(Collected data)
-=-=-=-=-

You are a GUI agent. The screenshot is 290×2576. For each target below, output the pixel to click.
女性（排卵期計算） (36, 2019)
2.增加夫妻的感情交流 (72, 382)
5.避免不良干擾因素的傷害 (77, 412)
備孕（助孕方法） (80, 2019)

-=-=-=-=-

■ **About this exercise**: Repeat the data above exactly.

■ **Response to this task**:
You are a GUI agent. The screenshot is 290×2576. For each target below, output the pixel to click.
女性（排卵期計算） (36, 2019)
2.增加夫妻的感情交流 (72, 382)
5.避免不良干擾因素的傷害 (77, 412)
備孕（助孕方法） (80, 2019)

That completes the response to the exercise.